Sucking the life out of dead civilizations

Feb 27, 2015 20:35

My book to read on the bus the past two weeks has been Daily Life in Ancient Mesopotamia by Karen Rhea Nemet-Nejat. This is about twice as long as it would ordinarily take me to read xvi + 307 pages, since I have a decent-length commute. I'm just tired, I kept telling myself. I'm distracted by the story about the light rail being late because there's a car stalled on the tracks. I'm still thinking about that work thing. I feel like I'm coming down with a cold. Anything but the writing style in this book is just plain clunky, because I have waded through plenty of not-so-stellar academic books and survived, so there could be no possible reason to find this one so difficult. How much worse could it be than a discussion of which bird is the birdiest in one's mental classification system and lumpers vs. splitters and everything else that relates to cataloging theory? Why, an Assyriologist calls this book "eminently readable" right on the back cover!
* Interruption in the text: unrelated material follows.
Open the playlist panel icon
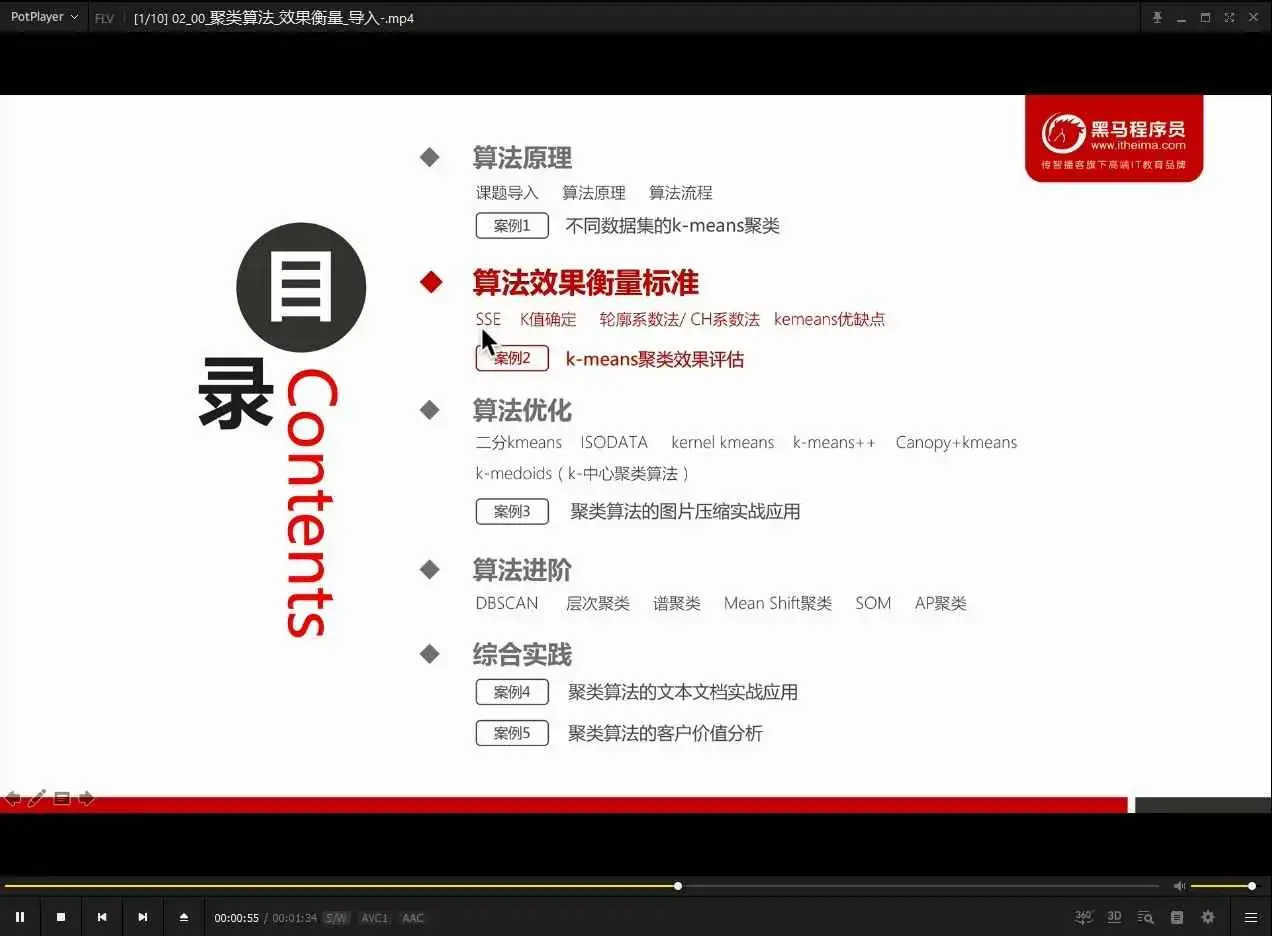This screenshot has width=1272, height=936. [x=1177, y=916]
Well. It is not in ancient Sumerian but in modern English, which means I can read it. But once I started getting over my maybe-cold, I decided it wasn't just the fuzziness in my head that made many sentences seem to have little or no connection to the previous ones. All the handy little transitional phrases that clarify the connection between this idea and that one are, all to often, missing.
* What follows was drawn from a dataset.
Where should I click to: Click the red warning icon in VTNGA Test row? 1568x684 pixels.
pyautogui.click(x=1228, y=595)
The final chapter really encapsulates the book's problems. This chapter is titled "The Legacy of Ancient Mesopotamia," which leads you to expect some sort of conclusion, something that sums up the book you just read. That's what legacies are all about, right? But what you get is something which summarizes it, like the author was assigned to paraphrase the preceding chapters in 300 words or less apiece, maybe to accommodate lazy students. Where are the observations that the Sumerian cuneiform didn't just lead to other writing systems (we do get that recap--thanks, but I already read chapter 4!), but that writing profoundly changed the societies which adopted it, and eventually made possible whole new and highly complex forms of social organization? Where are the cute observations about how this very book is written using a distant descendent of that original cuneiform, or that the daily horoscopes littering today's internet can be traced back to the Babylonian development of the zodiac? If this is just a summary, why isn't the chapter titled "Everything You Just Read, But Shorter"?
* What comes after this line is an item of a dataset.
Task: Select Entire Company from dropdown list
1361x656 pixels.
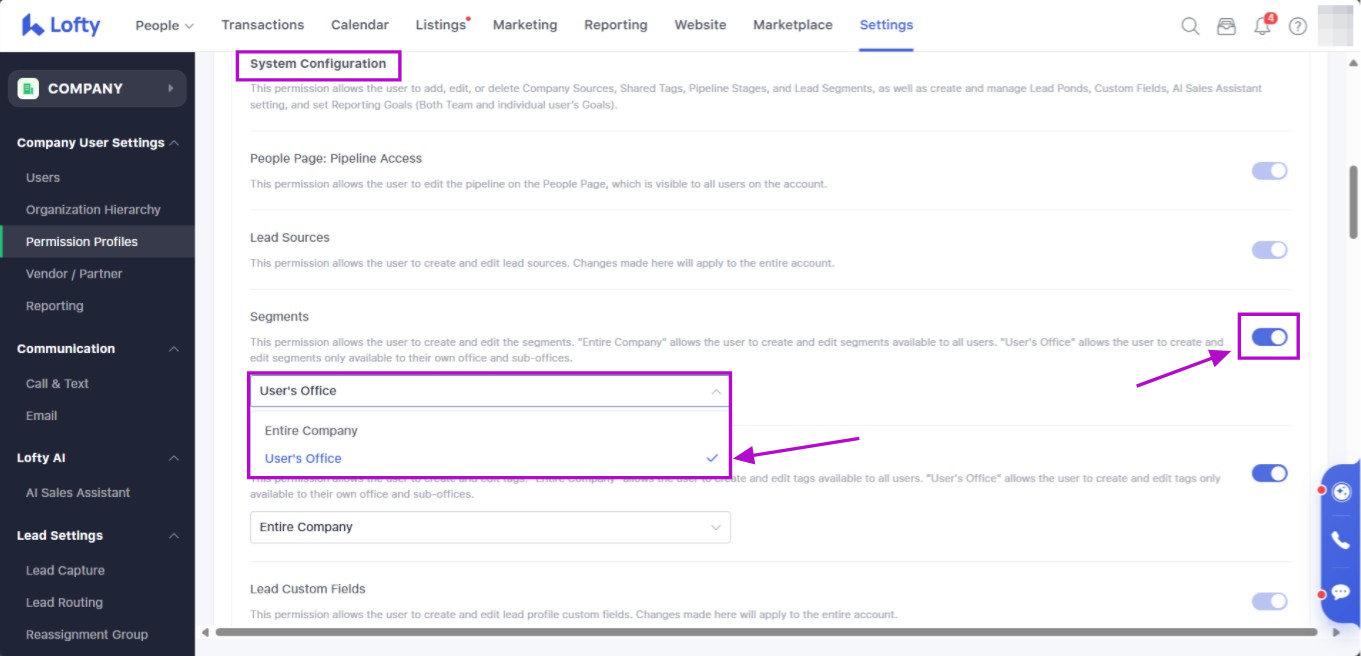Action: [x=311, y=431]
What really takes the cake is the final sentence of the book. This is it, the closing line! What insight might it offer?

We know even less about early metal, since it was melted down and reused.

...

That's it? There isn't another page with the real final paragraph hiding somewhere? Nope, that's really it. We know even less about early metal, since it was melted down and reused, the end.

Maybe I am just misunderstanding the point of the chapter, and it really is intended as a Cliffs Notes summary. But when basically the entire book reads like a longer version of this, well... (And in that case, the chapter title is misleading. "Summary" is not a synonym for "legacy"!)

I don't want to knock the book too much. It really is a very handy short volume absolutely packed with information about the ancient Mesopotamian civilizations, and probably makes for a great quick reference text. And goodness knows I am sure there are much, much worse non-fiction prose stylists out there...

I just wish it were more, well, eminently readable.